Supplied entries:
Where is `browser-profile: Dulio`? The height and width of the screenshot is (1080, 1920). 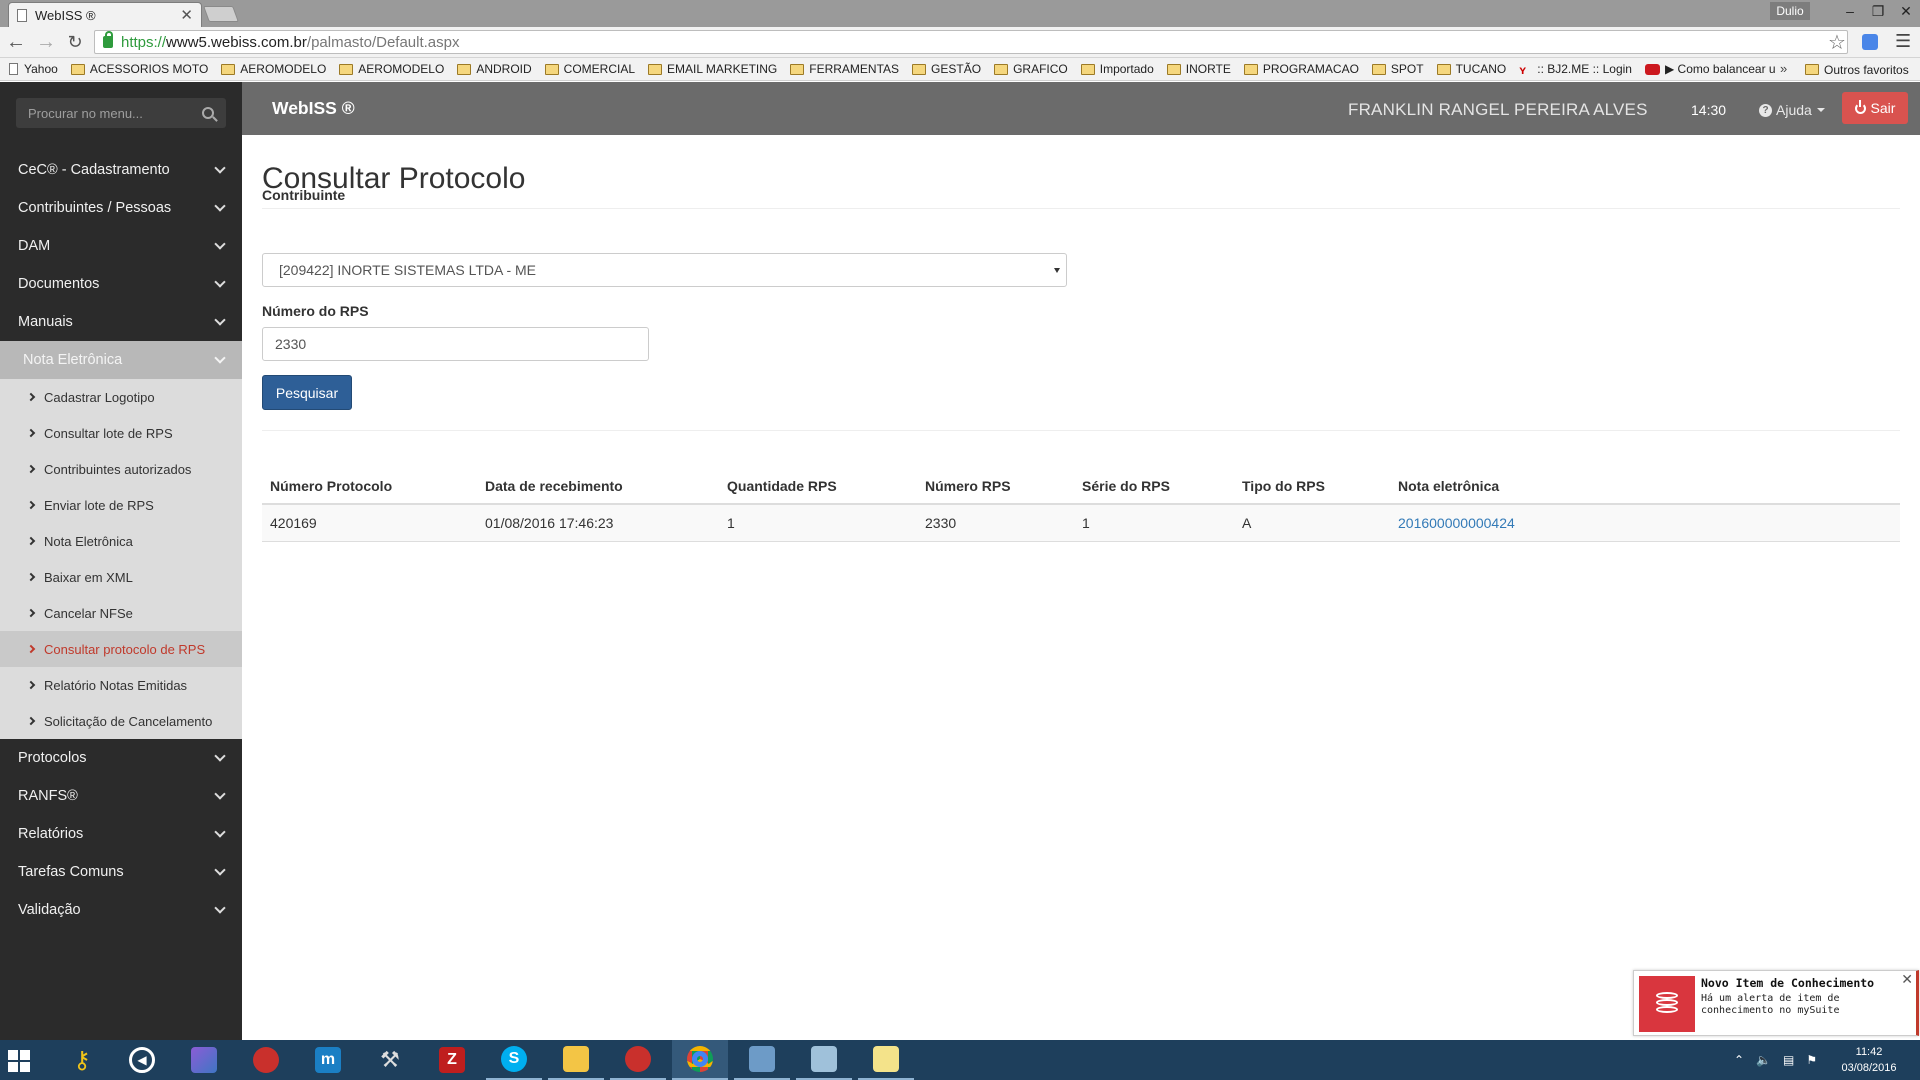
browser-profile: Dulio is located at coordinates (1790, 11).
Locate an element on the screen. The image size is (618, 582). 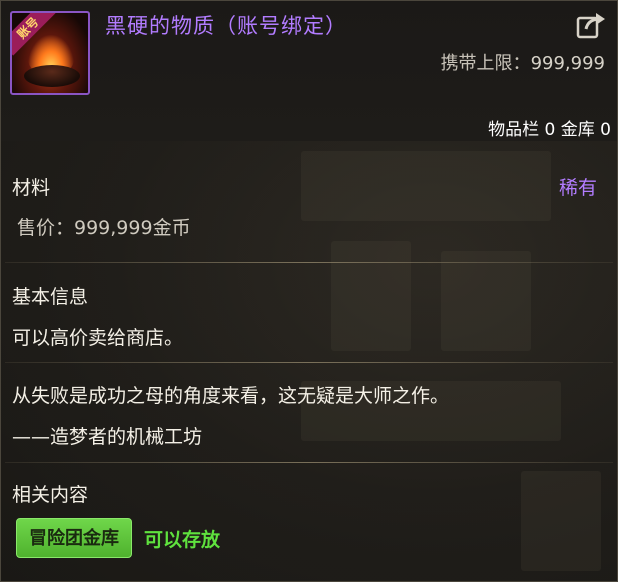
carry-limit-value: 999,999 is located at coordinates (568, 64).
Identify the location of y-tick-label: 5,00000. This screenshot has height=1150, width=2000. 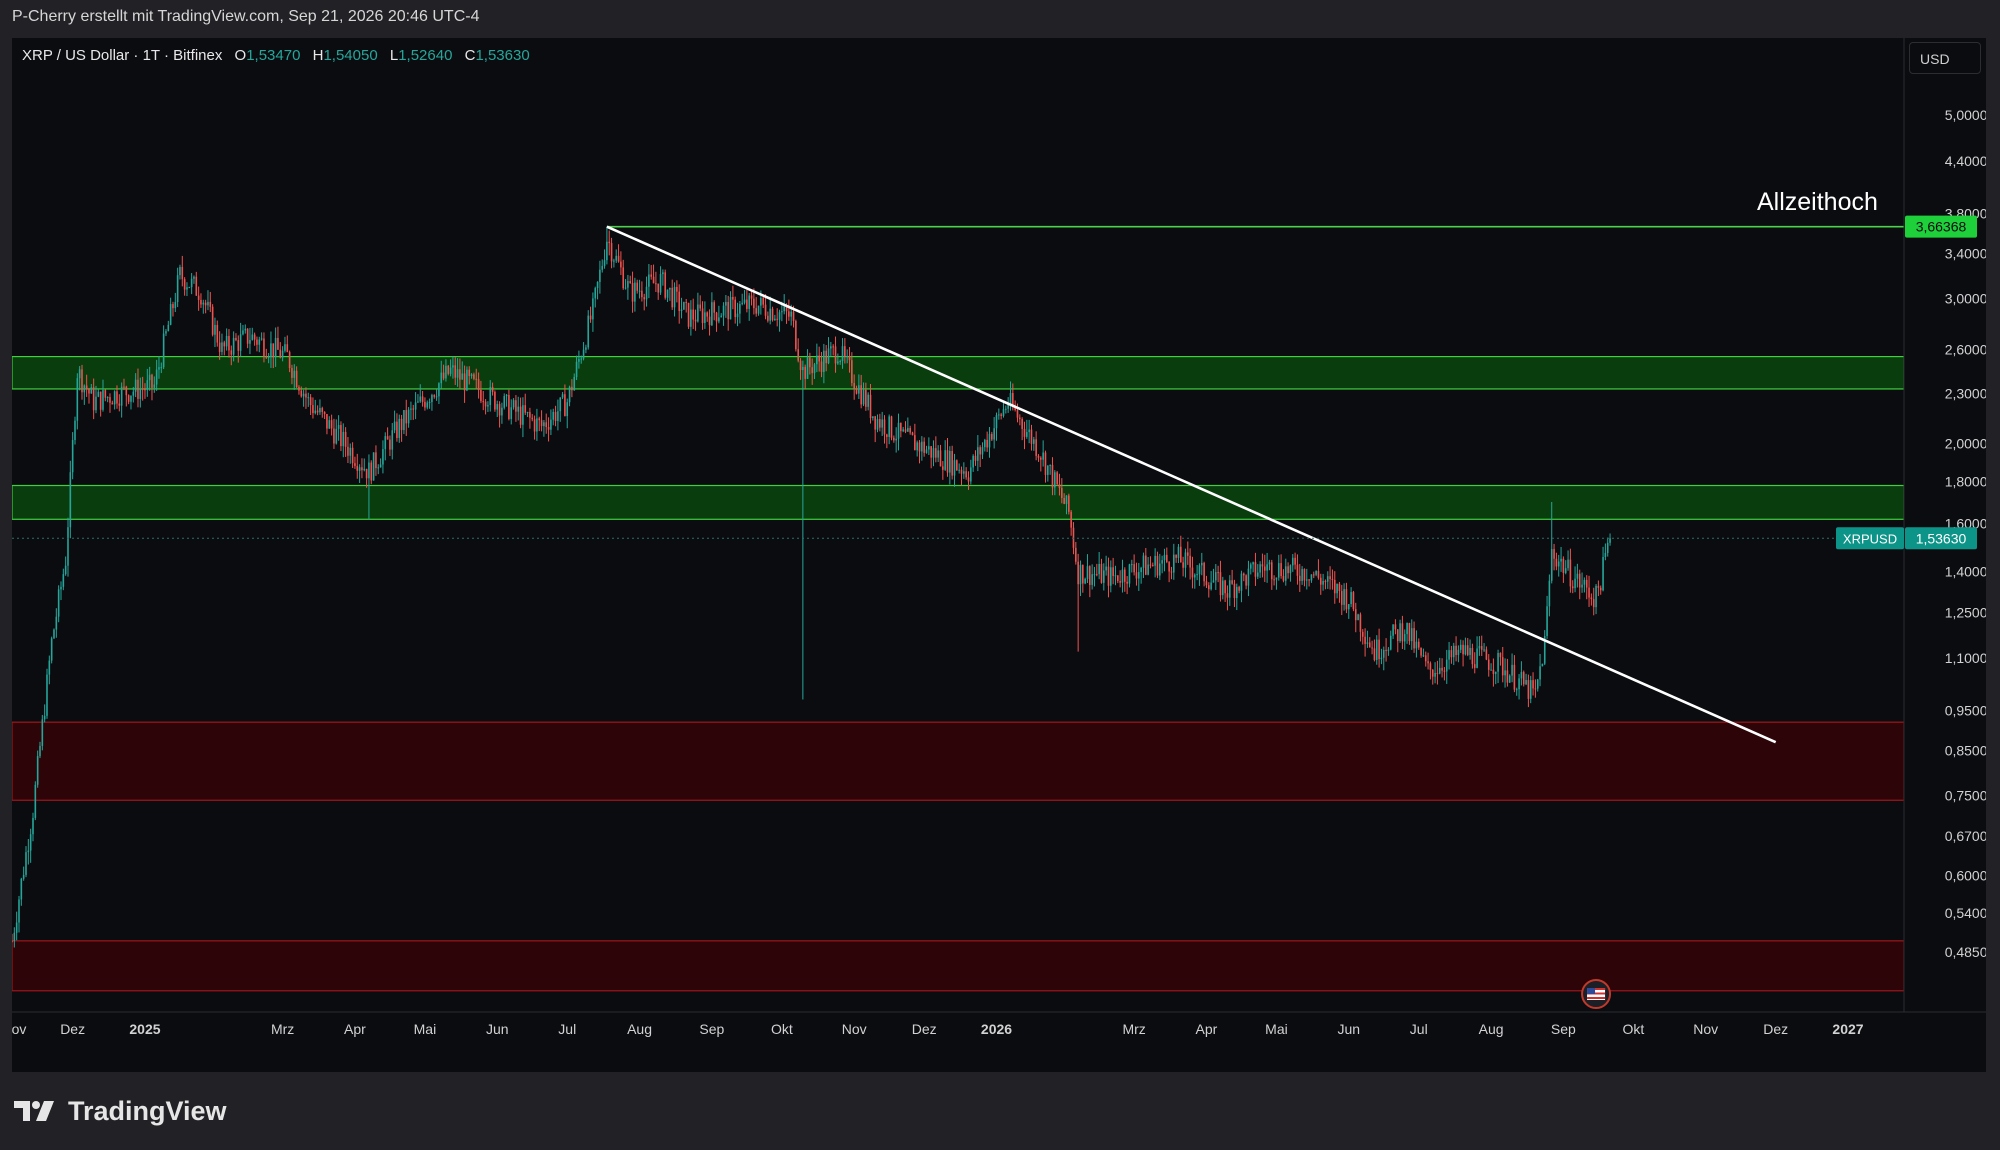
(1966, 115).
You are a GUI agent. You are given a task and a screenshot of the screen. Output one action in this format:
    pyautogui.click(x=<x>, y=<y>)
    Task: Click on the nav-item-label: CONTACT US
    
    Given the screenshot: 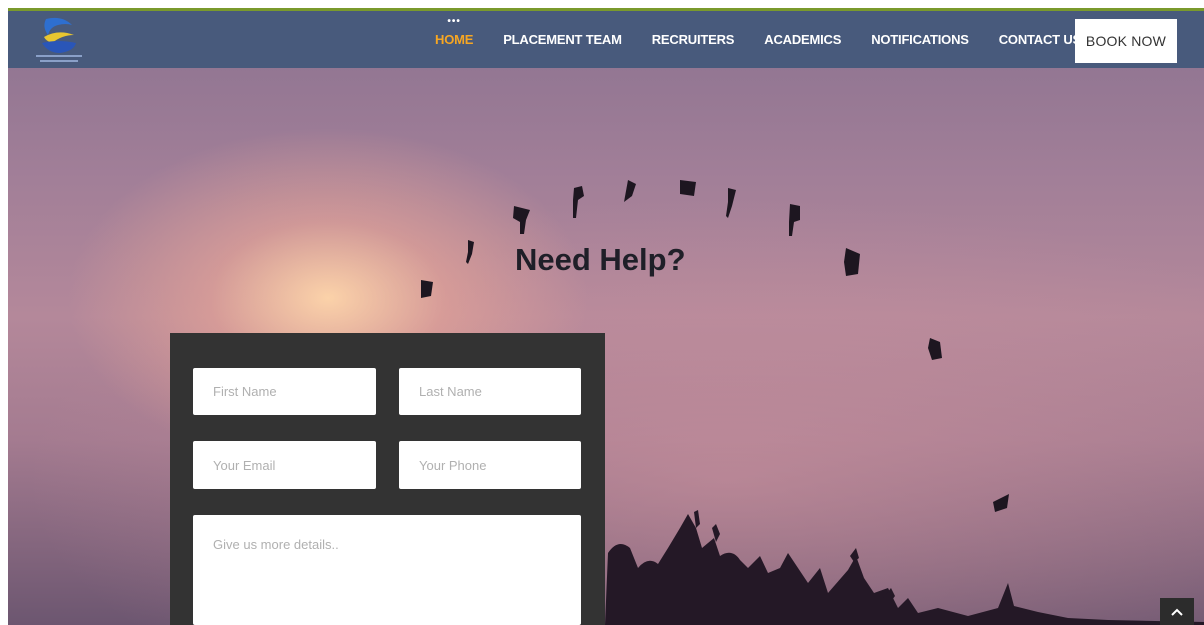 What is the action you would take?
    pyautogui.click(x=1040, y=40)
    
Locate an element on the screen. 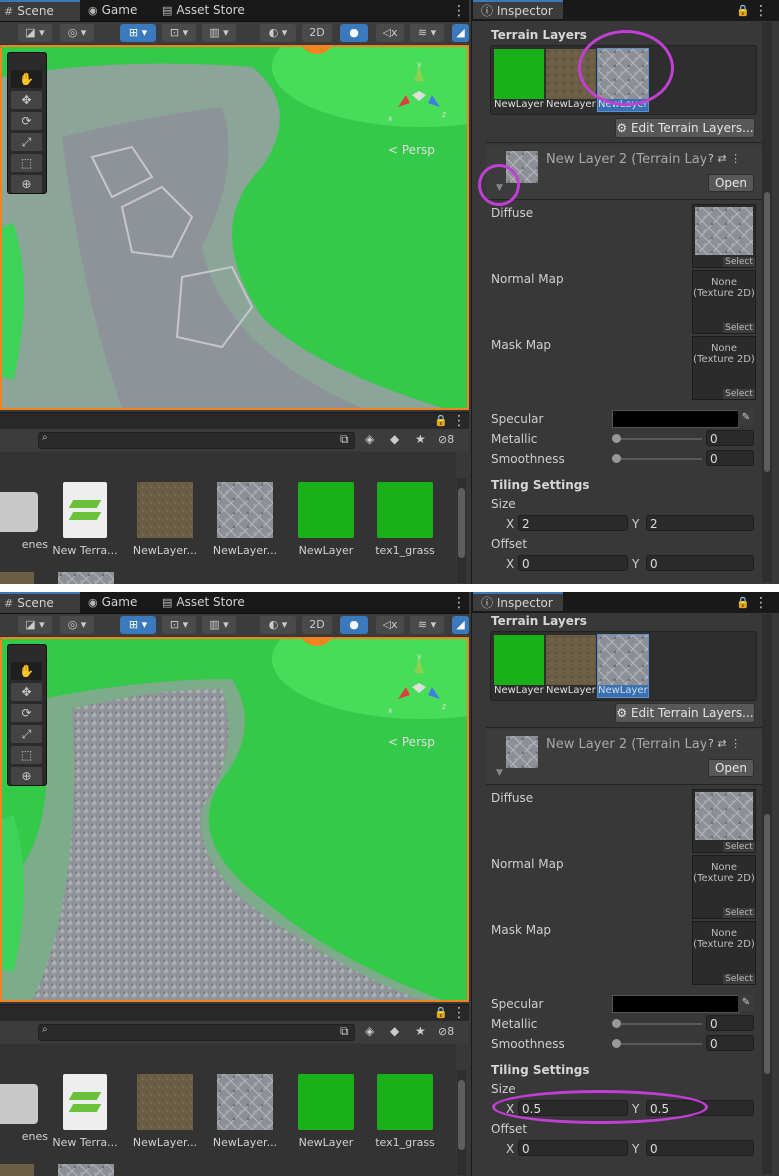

Problem to solve:
Repeat the part of the records above that opens with the line containing "Locate an element on the screen. The" and closes with the line containing "(1966, 115).", leaving the pictures out of your answer.

Solution below:
Locate an element on the screen. The image size is (618, 582). 
carry-limit-value: 999,999 is located at coordinates (568, 64).
Identify the location of y-tick-label: 5,00000. This screenshot has height=1150, width=2000. 
(1966, 115).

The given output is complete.